Os pesquisadores Andrew J. McMichael e Sarah L. Rowland-Jones, do John Radcliffe Hospital, em Oxford (Reino Unido) concordaram, em editorial, com a conclusão de Walker de que o estudo enfatiza a importância do sexo seguro.
"Os resultados sugerem que a superinfecção por uma segunda cepa de HIV durante o período de intervalo da terapia poderia prejudicar significativamente o controle viral, por isso, o compromisso do paciente com práticas de sexo seguro será uma auxiliar importante na terapia com intervalos", observaram os autores. "Não ficou claro se a superinfecção é apenas um risco durante a interrupção do tratamento."
Os pesquisadores britânicos sugeriram que devem ser feitos mais estudos para determinar se há risco para os pacientes durante o uso da terapia anti-retroviral.

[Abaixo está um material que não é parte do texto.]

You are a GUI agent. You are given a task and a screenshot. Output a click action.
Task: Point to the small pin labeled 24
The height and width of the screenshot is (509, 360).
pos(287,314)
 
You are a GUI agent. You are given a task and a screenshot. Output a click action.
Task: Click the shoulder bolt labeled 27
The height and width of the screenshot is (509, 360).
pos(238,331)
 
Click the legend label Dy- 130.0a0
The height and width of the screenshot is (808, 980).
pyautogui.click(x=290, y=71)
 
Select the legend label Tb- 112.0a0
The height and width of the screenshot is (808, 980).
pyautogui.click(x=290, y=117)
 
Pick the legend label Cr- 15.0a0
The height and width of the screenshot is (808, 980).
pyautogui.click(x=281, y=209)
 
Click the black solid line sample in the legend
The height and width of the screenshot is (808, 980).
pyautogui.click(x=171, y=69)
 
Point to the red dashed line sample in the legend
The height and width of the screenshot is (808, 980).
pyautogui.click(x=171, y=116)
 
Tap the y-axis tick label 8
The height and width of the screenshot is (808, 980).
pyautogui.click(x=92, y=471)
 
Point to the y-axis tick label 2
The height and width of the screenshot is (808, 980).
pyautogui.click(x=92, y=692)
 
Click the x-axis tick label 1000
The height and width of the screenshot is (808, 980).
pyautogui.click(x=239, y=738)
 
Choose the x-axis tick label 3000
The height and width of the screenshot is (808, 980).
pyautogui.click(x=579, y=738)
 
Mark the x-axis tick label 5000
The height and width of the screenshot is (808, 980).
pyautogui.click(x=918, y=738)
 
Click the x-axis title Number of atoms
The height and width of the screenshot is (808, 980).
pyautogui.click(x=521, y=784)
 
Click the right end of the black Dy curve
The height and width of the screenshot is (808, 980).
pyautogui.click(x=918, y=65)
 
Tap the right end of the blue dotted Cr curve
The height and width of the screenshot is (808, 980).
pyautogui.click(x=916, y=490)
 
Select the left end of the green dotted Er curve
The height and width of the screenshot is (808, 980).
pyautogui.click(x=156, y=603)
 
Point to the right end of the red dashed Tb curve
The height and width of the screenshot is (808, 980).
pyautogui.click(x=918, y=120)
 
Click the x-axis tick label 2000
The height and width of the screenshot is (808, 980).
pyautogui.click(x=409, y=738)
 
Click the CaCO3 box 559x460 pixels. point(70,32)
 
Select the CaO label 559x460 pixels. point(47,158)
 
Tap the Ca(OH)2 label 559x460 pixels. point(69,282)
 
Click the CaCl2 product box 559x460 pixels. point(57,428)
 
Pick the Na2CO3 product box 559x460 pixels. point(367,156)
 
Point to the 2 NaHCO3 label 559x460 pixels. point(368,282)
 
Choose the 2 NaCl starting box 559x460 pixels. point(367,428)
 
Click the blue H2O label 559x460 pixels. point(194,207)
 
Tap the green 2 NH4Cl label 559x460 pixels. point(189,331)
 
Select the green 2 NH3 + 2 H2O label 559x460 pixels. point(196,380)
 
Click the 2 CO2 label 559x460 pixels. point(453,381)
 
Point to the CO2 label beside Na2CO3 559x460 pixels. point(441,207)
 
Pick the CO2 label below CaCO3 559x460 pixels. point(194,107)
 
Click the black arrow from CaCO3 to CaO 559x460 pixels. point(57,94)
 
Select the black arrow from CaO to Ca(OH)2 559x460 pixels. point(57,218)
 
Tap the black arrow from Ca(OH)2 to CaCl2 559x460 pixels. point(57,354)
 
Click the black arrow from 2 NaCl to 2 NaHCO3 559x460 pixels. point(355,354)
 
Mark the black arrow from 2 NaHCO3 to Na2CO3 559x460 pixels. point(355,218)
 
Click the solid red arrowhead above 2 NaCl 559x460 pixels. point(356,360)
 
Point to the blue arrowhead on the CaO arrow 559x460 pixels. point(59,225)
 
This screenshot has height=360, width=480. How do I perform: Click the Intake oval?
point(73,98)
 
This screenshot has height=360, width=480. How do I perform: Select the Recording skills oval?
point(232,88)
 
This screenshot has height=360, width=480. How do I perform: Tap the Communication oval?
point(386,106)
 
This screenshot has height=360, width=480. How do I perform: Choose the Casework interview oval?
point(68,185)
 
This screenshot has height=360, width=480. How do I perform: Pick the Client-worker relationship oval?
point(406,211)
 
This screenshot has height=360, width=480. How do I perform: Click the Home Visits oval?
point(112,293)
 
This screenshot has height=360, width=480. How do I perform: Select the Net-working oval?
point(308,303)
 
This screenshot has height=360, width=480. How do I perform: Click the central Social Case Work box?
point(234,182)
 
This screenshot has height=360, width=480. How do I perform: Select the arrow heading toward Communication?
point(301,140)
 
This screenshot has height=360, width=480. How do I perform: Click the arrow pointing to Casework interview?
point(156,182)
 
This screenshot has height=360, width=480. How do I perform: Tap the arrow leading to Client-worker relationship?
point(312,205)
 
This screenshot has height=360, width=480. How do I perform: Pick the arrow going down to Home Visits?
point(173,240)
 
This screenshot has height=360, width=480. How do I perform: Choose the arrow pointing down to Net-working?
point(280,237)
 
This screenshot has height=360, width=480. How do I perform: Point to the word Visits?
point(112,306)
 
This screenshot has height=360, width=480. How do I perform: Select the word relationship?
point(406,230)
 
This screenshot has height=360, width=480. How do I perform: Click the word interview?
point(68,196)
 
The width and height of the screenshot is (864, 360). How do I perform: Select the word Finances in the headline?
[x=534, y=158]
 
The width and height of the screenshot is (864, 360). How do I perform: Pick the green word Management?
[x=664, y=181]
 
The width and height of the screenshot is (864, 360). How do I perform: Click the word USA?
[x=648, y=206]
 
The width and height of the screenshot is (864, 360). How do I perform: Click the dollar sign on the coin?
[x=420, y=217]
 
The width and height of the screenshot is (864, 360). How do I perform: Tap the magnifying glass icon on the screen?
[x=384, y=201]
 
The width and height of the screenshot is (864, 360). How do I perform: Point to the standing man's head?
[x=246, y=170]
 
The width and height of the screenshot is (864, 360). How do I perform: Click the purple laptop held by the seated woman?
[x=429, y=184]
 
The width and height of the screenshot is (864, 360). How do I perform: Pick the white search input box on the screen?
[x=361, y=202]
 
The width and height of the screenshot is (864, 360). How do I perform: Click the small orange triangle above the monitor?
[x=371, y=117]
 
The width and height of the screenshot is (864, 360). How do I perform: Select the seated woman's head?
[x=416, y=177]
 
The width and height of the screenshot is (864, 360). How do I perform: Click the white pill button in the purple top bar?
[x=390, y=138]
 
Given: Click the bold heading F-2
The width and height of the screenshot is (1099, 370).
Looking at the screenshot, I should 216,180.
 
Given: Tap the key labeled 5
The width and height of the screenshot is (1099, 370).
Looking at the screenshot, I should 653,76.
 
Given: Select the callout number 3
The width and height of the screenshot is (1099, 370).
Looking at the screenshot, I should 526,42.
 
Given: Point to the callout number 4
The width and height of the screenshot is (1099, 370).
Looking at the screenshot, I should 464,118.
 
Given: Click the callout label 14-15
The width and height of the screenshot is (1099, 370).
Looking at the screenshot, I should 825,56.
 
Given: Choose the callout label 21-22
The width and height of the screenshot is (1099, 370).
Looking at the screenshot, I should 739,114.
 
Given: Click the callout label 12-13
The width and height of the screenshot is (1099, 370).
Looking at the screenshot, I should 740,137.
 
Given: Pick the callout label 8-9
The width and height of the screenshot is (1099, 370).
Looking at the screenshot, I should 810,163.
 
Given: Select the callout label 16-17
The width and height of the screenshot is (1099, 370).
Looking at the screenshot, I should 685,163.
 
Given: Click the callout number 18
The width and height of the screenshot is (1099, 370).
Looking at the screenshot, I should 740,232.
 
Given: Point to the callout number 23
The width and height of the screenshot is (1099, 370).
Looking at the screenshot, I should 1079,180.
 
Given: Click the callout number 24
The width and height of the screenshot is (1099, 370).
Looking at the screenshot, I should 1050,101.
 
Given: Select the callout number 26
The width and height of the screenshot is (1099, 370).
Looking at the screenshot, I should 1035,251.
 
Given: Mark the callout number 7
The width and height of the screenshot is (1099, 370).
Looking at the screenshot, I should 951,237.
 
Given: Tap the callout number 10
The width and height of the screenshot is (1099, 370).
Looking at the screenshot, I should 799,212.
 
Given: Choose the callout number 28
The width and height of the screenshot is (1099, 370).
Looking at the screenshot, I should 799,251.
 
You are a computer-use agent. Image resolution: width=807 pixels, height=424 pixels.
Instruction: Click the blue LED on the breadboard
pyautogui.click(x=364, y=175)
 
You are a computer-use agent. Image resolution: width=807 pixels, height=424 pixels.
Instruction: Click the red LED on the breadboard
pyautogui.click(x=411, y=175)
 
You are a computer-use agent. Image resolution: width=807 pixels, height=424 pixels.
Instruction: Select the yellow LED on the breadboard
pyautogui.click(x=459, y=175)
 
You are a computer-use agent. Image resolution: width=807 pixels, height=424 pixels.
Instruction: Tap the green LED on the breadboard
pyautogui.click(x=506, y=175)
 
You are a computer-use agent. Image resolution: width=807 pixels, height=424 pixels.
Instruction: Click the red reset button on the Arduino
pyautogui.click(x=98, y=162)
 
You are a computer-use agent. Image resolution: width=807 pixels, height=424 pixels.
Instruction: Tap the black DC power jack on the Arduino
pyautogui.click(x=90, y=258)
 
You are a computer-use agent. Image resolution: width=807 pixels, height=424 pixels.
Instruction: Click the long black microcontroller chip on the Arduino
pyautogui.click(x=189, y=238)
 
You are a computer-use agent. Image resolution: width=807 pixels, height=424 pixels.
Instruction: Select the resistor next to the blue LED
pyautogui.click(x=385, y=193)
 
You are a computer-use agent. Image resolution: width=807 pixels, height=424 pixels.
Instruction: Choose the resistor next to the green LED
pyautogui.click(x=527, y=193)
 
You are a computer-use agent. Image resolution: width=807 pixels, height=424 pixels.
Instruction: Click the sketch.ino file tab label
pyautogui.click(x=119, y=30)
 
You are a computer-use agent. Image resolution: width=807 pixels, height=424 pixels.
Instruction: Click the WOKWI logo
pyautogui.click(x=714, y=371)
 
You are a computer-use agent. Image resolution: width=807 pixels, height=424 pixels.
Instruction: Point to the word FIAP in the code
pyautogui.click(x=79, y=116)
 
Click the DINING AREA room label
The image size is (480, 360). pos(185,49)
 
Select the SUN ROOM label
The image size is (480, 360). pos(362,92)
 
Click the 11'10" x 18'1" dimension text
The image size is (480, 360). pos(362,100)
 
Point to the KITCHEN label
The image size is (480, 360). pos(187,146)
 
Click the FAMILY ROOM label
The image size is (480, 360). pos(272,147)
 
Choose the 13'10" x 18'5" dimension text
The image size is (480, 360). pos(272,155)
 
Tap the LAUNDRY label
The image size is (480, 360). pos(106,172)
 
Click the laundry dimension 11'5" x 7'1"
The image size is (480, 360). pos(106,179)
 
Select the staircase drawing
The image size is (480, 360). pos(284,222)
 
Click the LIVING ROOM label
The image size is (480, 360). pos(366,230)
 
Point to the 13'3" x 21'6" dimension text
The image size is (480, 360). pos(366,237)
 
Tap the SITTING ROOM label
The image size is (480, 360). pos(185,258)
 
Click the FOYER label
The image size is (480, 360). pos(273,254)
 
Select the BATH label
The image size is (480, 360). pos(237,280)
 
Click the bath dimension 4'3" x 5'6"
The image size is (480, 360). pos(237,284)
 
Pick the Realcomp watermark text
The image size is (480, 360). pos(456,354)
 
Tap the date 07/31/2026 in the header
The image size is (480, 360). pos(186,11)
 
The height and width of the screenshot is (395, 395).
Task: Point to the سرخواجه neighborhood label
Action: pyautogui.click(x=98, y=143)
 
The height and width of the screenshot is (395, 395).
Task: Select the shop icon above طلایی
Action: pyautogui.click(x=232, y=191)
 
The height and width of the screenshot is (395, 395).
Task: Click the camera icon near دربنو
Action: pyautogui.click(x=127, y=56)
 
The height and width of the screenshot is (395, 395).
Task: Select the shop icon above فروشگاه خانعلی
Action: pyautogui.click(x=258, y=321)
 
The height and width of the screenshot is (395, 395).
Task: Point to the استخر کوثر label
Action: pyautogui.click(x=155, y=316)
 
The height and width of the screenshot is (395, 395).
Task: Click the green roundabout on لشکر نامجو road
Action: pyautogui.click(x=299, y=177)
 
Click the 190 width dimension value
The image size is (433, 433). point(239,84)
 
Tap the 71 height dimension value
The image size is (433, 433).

McMichael e Rowland-Jones concluíram, "mesmo provocando uma breve pausa para reconsiderações, nada desse estudo retarda ou prejudica os esforços empregados no desenvolvimento de uma vacina contra o HIV". É possível que uma vacina capaz de estimular as células CD8, dada a pessoas saudáveis, proteja contra o vírus, avaliaram os autores.